Not every woman likes to be pushed into the predictabilities of life people are used to.
Meet a man, move in with him, get engaged, marry, children, house (preferably near the area you grew up). Or: finish school, study (preferably a course which will offer good chances to get a good job), get the good job (preferably in a conservative, well-structured company with a name everyone around you knows since 1897). And then, curiously, both expectation orders get intertwined - after finding a really good and respectable job, marry the guy you're living with, then stay at home and raise the kids.


My philosophy is not always in accord with conformities like this: I don't want to follow orders by an unknown entity named society or tradition and I don't want to follow orders like my life is some to-do list to be tallied. I'm good in following orders though. And I finished school, found a guy and successfully completed both my B.A. and M.Phil. I know what people expect of me, what they would like to see me do or say.
Then again: I often speak my own mind. Not always to my advantage. I lost a friend because I told her that her boyfriend at the time was an asshole. I was honest, because I thought honesty would keep a friendship healthy. Unfortunately, this one crumbled under the wholesome food of the truth (even if it may have been only my truth). On other occasions, however, I tell strangers that they have a nice haircut. That I like what they say. Just because it popped into my head. And if I'm lucky, I make their day. I suppose, life is too short and cruel and whatever else to keep nice things to yourself. Or the truth, for that matter. 

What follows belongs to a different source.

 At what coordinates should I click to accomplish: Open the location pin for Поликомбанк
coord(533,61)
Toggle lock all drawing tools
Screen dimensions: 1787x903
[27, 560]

Of course, emancipation is gaining ground. Years now, women actually have the chance to get the jobs they want to have. I'm not really talking about emancipation though, and maybe I am. People still have very rigid mindsets. They live their lives according to rules they haven't set up themselves. And they expect their children to do the same. Sometimes it's just the difficulty of letting go. Of accepting different ideas of life and work. Working in a different country, for instance. Marrying the guy before you're living with him. Not marrying him even though you're living with him. Not getting children. Buying a house before you find a guy. Working on your own, at home maybe, in a library perhaps, in a café. Still, it is working. It might even be exhausting to work from home where so many distractions lure or where one actually sees the same walls and floorboards every single day. It might be difficult to concentrate in a café around lunchtime. Some jobs are not necessarily connected to a company name known since 1897. Some things in life are not traditional. Some are. Because it is your life.

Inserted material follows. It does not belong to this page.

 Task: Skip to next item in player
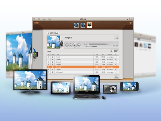pyautogui.click(x=79, y=45)
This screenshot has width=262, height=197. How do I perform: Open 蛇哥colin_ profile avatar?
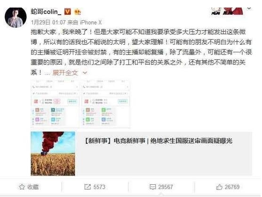click(x=16, y=17)
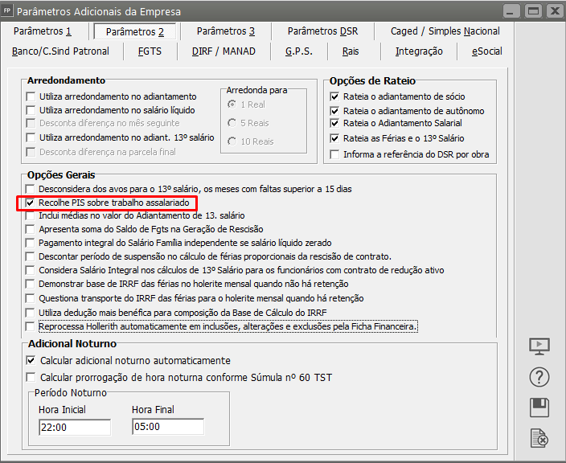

There were times in the past weeks I gladly would have screamed or lashed out at anyone repeating sentences like: "Oh, you're working from home. So you have plenty of time now, right?" Or, another lovely one: "The kitchen is your baby. You have to decide what it should look like". Not every woman who moved in with her guy wants the kitchen 1. to be called her "baby" (not every woman cheers and half faints at the sight of one) and 2. to be her terrain only. Especially, when the guy likes to cook more than her.


A little more room for alternative, progressive or simply "different" styles of life, please. That's all I'm asking for. Roles are changing, but so must people.